Nvidia - Santa Clara, CA

posted 2 months ago

Full-time - Principal
Santa Clara, CA
Computer and Electronic Product Manufacturing

About the position

NVIDIA is seeking a Principal Engineer to join our Distributed Machine Learning team, which is focused on GPU-accelerated Apache Spark. In this role, you will be at the forefront of developing solutions that enable data scientists to apply machine learning (ML) and deep learning (DL) algorithms over large datasets for training AI models. The goal is to enhance the performance and usability of existing solutions, allowing data scientists to build AI models more efficiently and cost-effectively. You will be responsible for designing and developing user-friendly APIs and libraries that optimize the use of existing DL/ML frameworks in GPU-enabled Spark clusters for distributed training and inference at scale. Your work will involve creating GPU-accelerated ML libraries for distributed training and inference on Spark clusters, including improvements to our existing spark-rapids-ml open source library. You will demonstrate the superior performance of your developed solutions on industry-standard benchmarks and datasets, and make significant technical contributions to enhance the capabilities of open source projects such as RAPIDS, XGBoost, spark-rapids-ml, and Apache Spark. Collaboration with NVIDIA partners and customers will be essential as you help deploy distributed ML algorithms in both cloud and on-premise environments.
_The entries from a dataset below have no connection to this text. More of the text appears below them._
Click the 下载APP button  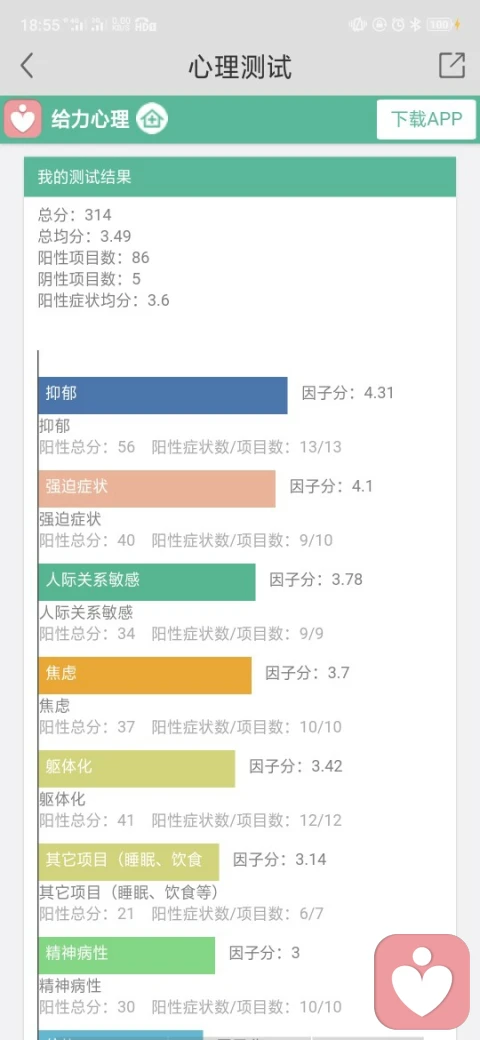(426, 119)
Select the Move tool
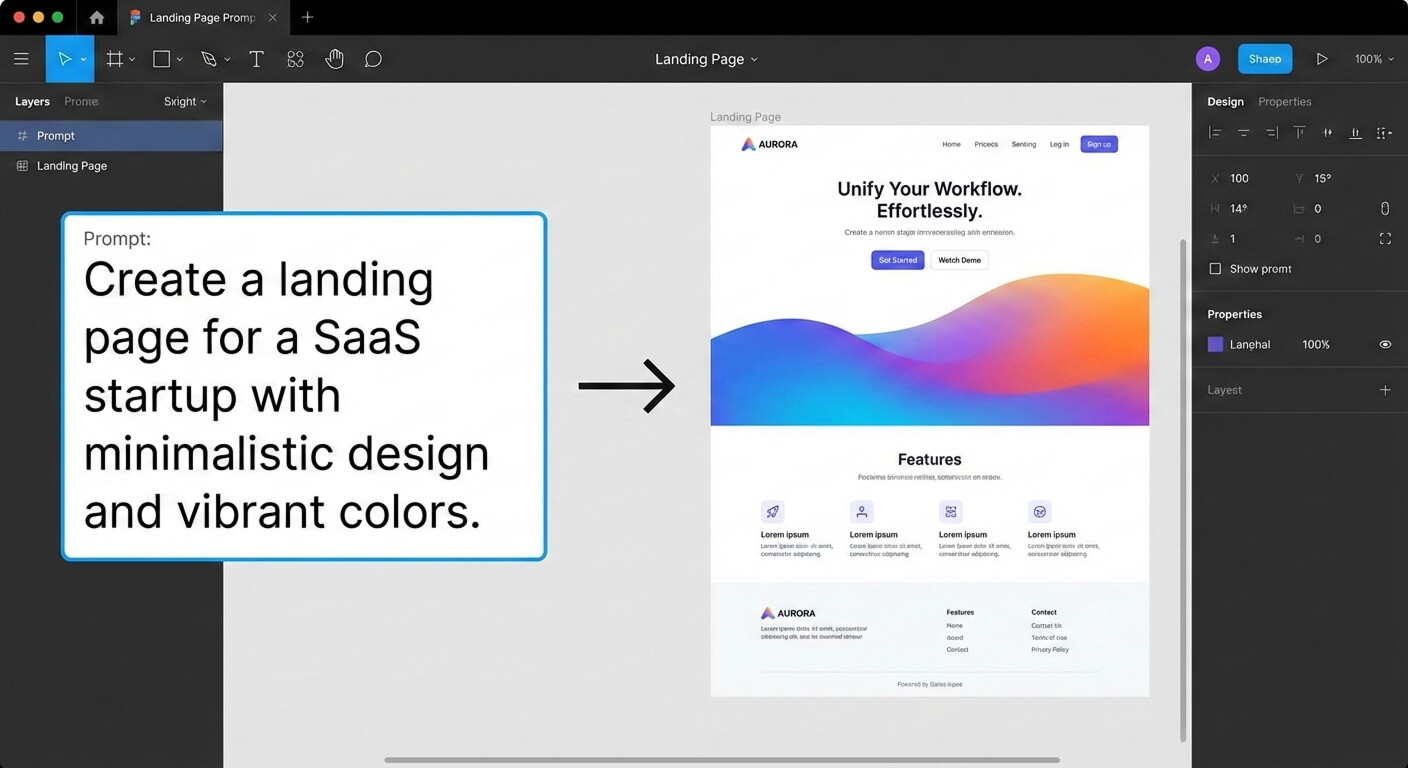Image resolution: width=1408 pixels, height=768 pixels. click(x=62, y=58)
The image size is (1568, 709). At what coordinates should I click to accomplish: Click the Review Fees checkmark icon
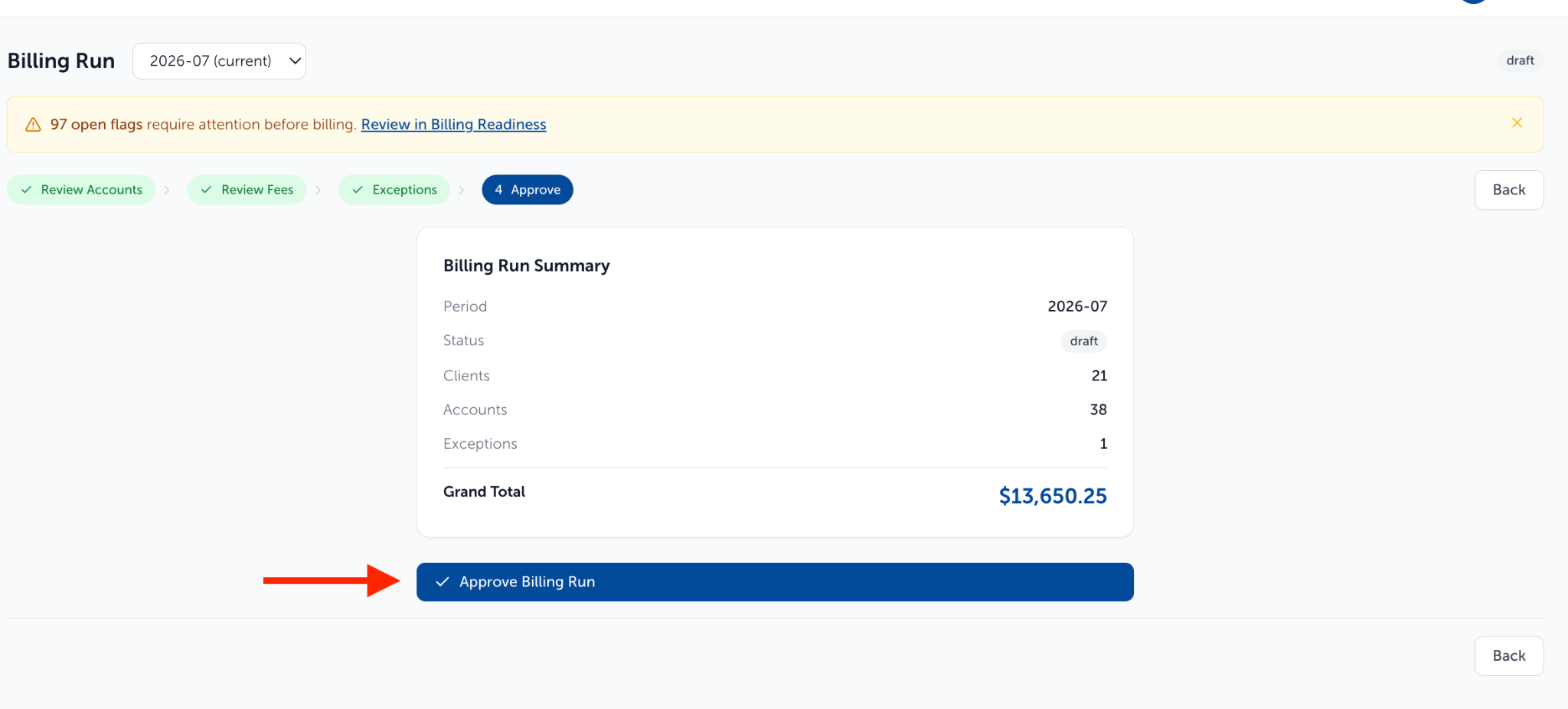[x=207, y=190]
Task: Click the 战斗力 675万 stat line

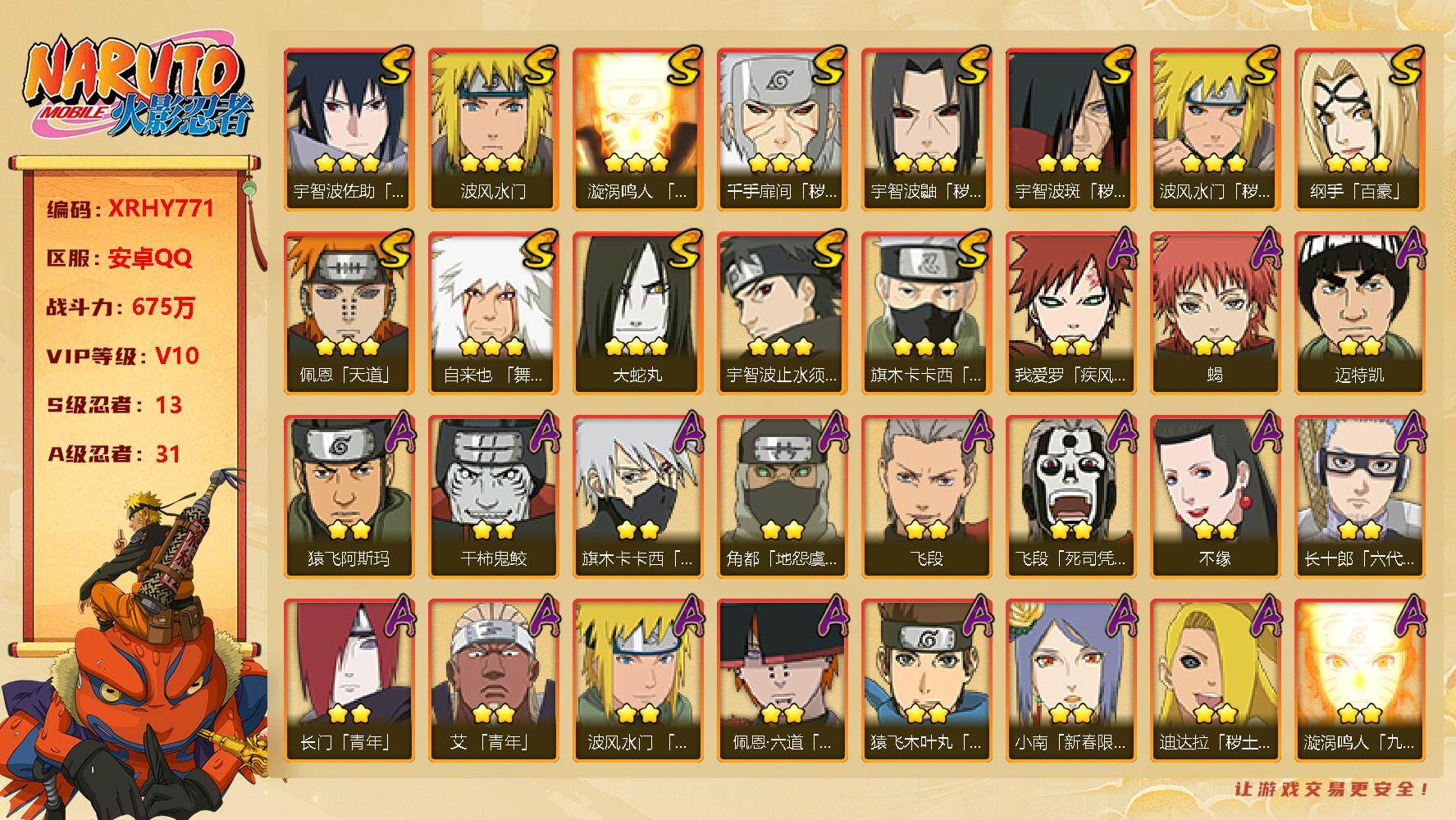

Staying updated with the latest advances in distributed ML systems and algorithms will be crucial, as will providing technical mentorship to a team of engineers.

Responsibilities

  • Design and develop new user-friendly APIs and libraries for distributed DL/ML training and inference in GPU-enabled Spark clusters.
  • Create GPU-accelerated ML libraries for distributed training and inference on Spark clusters, improving existing open source libraries.
  • Demonstrate superior performance of developed solutions on industry-standard benchmarks and datasets.
  • Make technical contributions to enhance capabilities of open source projects such as RAPIDS, XGBoost, spark-rapids-ml, and Apache Spark.
  • Collaborate with NVIDIA partners and customers on deploying distributed ML algorithms in cloud or on-premise environments.
  • Stay updated with published advances in distributed ML systems and algorithms.
  • Provide technical mentorship to a team of engineers.

Requirements

  • BS, MS, or PhD in Computer Science, Computer Engineering, or closely related field (or equivalent experience).
  • 12+ years of work or research experience in software development.
  • 5+ years of experience as a technical lead in distributed machine learning and/or deep learning.
  • 3+ years of open source development experience.
  • 3+ years of hands-on experience with Spark MLlib, XGBoost, and/or PyTorch.
  • Knowledge of internals of Apache Spark MLlib.
  • Experience with Kubernetes, YARN, Spark, and/or Ray for distributed ML orchestration.
  • Proven technical skills in designing, implementing, and delivering high-quality distributed systems.
  • Excellent programming skills in C++, Scala, and Python.
  • Familiarity with agile software development practices.

Nice-to-haves

  • Familiarity with NVIDIA libraries (RAPIDS cuML, Spark-RAPIDS, NVTabular) is a plus.
  • Familiarity with NVIDIA GPUs and CUDA is also a strong plus.
  • Familiarity with Horovod, Petastorm, and other existing/past distributed learning libraries is desirable.
  • Experience working with multi-functional teams across organizational boundaries and geographies.

Benefits

  • Equity options as part of compensation package.
  • Comprehensive health insurance coverage.
  • Flexible work hours and remote work options.
  • Paid time off and holidays.
  • Professional development opportunities.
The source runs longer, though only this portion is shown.